## Exercise tasks:
a: Translate into Spanish the following sentence from the course listing for Responding to Environmental Literature: "Environmental literature is frequently written with the hope that its readers will act—will be moved to live differently—and yet nothing about literary works guarantees those outcomes."
b: Answer these questions from the course listing for Responding to Environmental Literature:
(i) In which room does the class meet?
(ii) What is the section type?
(iii) Whose novel, titled Bambi: A Life in the Woods, is among the texts for the class?
c: Continue the course listing for Responding to Environmental Literature from its final sentence.

## Passage to read:
☆ ☆ ☆ ☆ ☆

ENGL 200 D: Reading Literary Forms

Winter 2020
Meeting:
MTWTh 12:30pm - 1:20pm / CMU 326
SLN:
14205
Section Type:
Lecture
Instructor:
TITLE: RESPONDING TO ENV LITERATURE ADD CODES FROM INSTRUCTOR PD 3
Syllabus Description (from Canvas):

Responding to Environmental Literature

What do you do after you finish a book? Environmental literature is frequently written with the hope that its readers will act—will be moved to live differently—and yet nothing about literary works guarantees those outcomes. Students in this course will bring their reading of various essays, plays, novels, and poems into dialogue with lecture content about reader-oriented theories of literary analysis to explore how we form and act upon expectations about literary texts. A critical component of these conversations will include who the readers of environmental literature have often been assumed to be—along with if, how, and when such expectations matter. Overall, the course aims to clarify for students their own relationship to environmental texts, with the intention that this self-knowledge is a path to a more optimistic and community-oriented outlook for engaging environmental issues. Texts in the class will range widely from a play by Cherríe Moraga to Felix Salten’s Bambi: A Life in the Woods.

☆ ☆ ☆ ☆ ☆

## Data entries:
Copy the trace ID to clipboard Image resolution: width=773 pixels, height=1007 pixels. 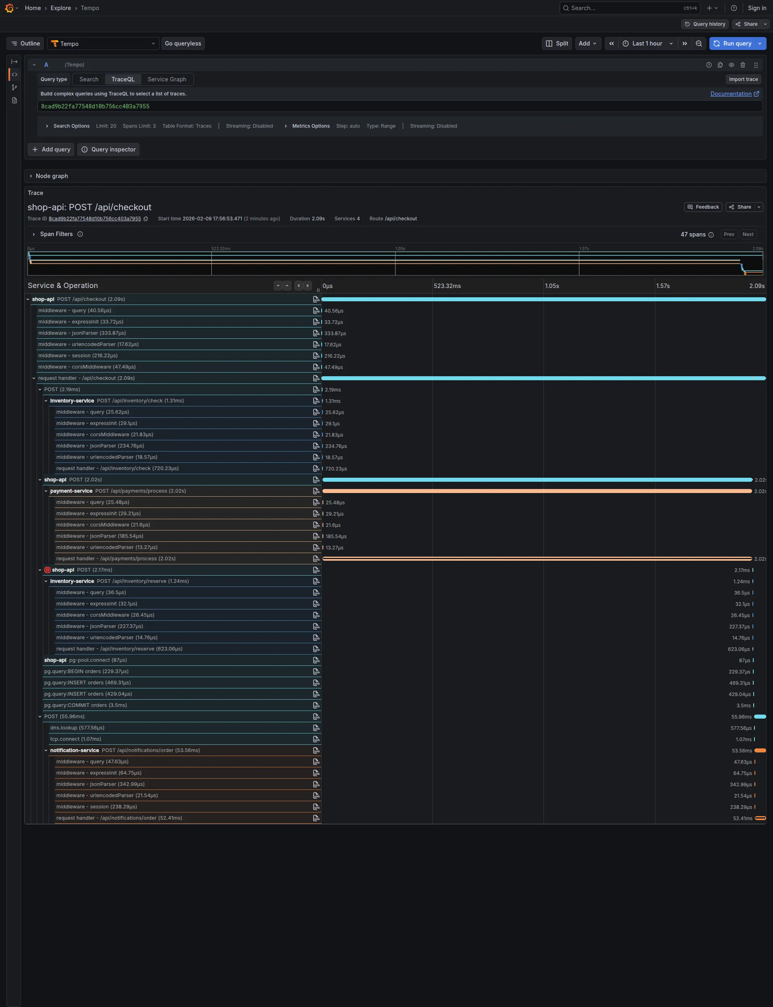[146, 219]
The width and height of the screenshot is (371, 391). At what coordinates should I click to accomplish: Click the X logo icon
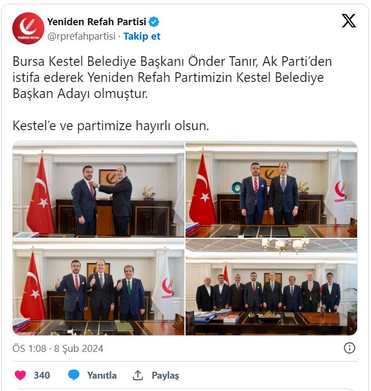[349, 21]
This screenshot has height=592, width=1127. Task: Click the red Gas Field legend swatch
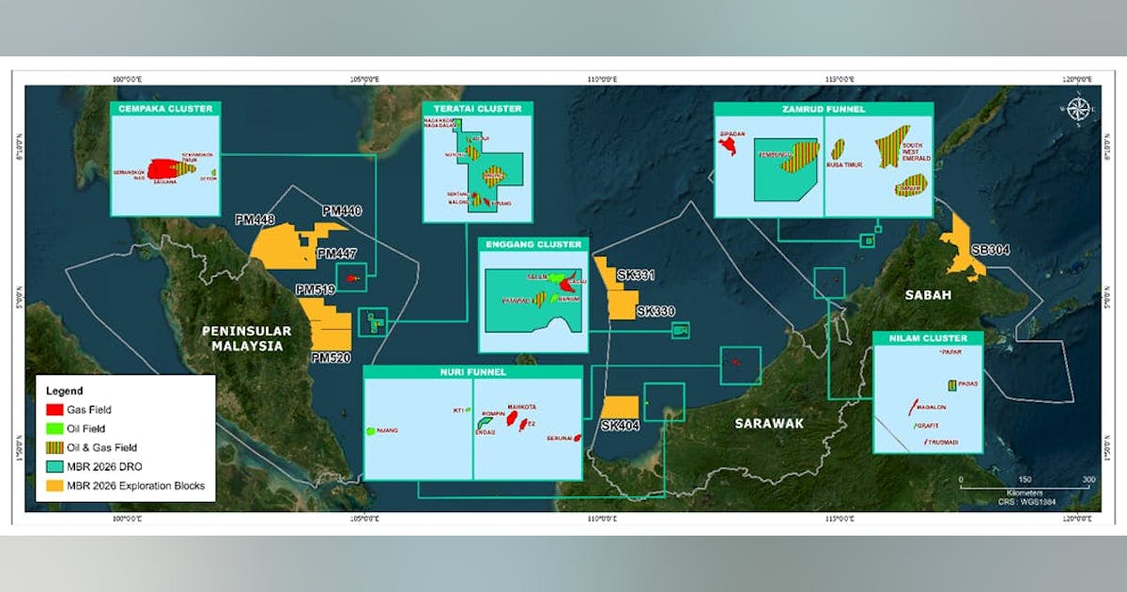[54, 410]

☆ ☆ ☆ ☆ ☆

## Exercise results:
a: La literatura ambiental se escribe con frecuencia con la esperanza de que sus lectores actúen —de que se sientan movidos a vivir de otra manera—, y sin embargo nada en las obras literarias garantiza esos resultados.

b:
(i) CMU 326
(ii) Lecture
(iii) Felix Salten's

c:
Prior knowledge about environmental issues is welcome but not required. Through the work of reading and writing, non-majors can expect to develop interview skills as well as qualitative analysis skills applicable to analyzing responses beyond literary study. The course will offer frameworks for thinking about diversity and participation that may particularly interest those studying environmental movements. Finally, the course will interest English majors who are interested in pursuing either environmental literature as a subfield or reader-oriented theoretical approaches.

Catalog Description:
Covers techniques and practice in reading and enjoying literature in its various forms: poetry, drama, prose fiction, and film. Examines such features of literary meanings as imagery, characterization, narration, and patterning in sound and sense. Offered: AWSp.
GE Requirements Met:
Arts and Humanities (A&H)
Writing (W)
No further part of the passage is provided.